Van ziekte en geloof
door A.L. Schneiders
Lourdes, voor zover de naam ooit iets in mij had opgewekt, was het een vluchtig maar intens gevoel van verveling. Ziekte en geloof, wat doet men ermee, laat staan eraan. Dat ik er toch ben terecht gekomen is dan ook min of meer aan het toeval te wijten. De stad lag ongeveer op onze route en bovendien willen de richtingborden binnen een straal van ruim vijftig kilometer niets anders meer aanwijzen, zodat het een zekere inspanning had gekost de stad mis te rijden.
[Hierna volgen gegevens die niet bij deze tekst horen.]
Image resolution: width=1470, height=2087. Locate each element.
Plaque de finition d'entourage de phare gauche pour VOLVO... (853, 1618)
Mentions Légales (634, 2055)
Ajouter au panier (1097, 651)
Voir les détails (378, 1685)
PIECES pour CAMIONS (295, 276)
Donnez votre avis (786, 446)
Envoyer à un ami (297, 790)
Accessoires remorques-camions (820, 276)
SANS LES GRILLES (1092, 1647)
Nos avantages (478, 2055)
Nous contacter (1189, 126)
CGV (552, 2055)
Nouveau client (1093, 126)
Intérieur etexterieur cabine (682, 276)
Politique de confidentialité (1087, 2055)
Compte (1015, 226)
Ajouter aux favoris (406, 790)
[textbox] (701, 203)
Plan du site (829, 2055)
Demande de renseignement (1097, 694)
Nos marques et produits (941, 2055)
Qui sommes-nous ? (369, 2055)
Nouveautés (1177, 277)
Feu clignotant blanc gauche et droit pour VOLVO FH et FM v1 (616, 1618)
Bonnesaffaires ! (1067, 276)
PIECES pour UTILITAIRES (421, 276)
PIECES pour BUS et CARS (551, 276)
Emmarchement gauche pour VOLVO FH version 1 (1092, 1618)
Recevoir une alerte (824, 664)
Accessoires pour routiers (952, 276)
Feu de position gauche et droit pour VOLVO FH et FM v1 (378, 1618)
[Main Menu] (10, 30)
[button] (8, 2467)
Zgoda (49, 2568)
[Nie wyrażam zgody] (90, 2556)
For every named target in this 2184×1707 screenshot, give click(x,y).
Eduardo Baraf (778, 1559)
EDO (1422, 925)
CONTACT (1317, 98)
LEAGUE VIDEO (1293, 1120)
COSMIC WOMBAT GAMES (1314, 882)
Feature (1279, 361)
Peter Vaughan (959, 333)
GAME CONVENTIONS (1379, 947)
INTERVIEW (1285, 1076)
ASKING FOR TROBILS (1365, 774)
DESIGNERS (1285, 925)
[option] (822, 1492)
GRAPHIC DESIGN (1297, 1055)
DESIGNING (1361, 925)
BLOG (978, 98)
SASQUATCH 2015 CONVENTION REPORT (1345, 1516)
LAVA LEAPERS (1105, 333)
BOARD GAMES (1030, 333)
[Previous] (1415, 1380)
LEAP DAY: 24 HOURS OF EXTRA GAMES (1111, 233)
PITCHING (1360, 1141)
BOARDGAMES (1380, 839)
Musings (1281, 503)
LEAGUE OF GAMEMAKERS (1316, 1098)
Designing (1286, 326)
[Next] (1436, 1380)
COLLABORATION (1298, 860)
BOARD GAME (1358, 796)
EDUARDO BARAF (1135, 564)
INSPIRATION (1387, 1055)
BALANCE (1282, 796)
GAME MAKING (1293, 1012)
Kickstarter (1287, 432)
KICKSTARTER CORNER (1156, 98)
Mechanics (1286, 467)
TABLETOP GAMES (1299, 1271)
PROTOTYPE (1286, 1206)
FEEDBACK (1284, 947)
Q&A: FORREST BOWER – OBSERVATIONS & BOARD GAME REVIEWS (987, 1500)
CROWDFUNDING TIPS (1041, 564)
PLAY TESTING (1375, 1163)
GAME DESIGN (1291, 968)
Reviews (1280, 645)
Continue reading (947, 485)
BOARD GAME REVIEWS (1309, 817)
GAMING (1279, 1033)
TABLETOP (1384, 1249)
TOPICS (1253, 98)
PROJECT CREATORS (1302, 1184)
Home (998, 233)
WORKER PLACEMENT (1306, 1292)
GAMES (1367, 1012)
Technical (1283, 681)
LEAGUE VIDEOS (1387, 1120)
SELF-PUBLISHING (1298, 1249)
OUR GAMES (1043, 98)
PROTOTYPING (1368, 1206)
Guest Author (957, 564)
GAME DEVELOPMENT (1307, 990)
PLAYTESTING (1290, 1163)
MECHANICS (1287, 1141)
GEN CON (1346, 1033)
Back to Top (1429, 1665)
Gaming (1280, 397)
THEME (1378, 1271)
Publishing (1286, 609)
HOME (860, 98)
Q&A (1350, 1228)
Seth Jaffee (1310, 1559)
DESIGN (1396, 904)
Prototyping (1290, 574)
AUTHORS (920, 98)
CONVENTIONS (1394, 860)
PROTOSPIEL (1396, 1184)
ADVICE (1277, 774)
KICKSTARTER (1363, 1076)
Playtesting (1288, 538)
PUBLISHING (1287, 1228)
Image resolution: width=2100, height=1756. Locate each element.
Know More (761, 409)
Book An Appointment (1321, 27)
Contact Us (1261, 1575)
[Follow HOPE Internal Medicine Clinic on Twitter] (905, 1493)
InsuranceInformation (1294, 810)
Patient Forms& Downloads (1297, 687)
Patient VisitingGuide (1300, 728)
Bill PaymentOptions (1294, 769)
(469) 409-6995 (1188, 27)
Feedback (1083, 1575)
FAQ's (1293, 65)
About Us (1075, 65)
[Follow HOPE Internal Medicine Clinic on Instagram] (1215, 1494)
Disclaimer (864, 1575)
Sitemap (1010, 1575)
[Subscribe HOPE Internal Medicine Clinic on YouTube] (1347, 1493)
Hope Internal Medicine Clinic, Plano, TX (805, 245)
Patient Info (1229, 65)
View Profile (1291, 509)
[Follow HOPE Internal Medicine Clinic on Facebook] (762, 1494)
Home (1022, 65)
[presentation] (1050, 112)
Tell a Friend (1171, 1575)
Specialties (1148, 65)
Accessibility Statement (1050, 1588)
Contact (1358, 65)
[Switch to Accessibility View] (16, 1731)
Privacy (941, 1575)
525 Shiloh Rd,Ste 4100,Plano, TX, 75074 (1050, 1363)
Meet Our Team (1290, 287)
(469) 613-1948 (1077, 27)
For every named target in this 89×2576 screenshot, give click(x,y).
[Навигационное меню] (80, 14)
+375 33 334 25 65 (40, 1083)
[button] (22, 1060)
Zo kwamen wij er dan aan, langs een spoor van tentenkampen en prijsverhogingen. De eerste indruk viel nogal mee, een welvarend kurort aan de voet van de Pyreneeën, met nogal wat kans op neerslag. Ook de plaatselijke bevolking gedraagt zich geheel volgens bekende regels, zij het dat ik mij niet aan de indruk kon onttrekken dat men er, ook naar franse maatstaven, nog iets humeuriger is dan elders. Maar in de lange propvolle winkelstraat die tenslotte naar de Grot voert is het al katholiek leven dat er bruist. De etalages puilen uit van heilige voorstellingen, uitgevoerd in gips of metaal, of geschilderd op lampekappen, schelpjes, theebussen, glazen knikkers, kortom alle rommel waar het maar even op kan en die zo gekoesterd wordt van Sicilië tot Moerdijk. Nergens ook heb ik zulke enorme kaarsen te koop gezien, boomstammetjes van 2000 francs per stuk.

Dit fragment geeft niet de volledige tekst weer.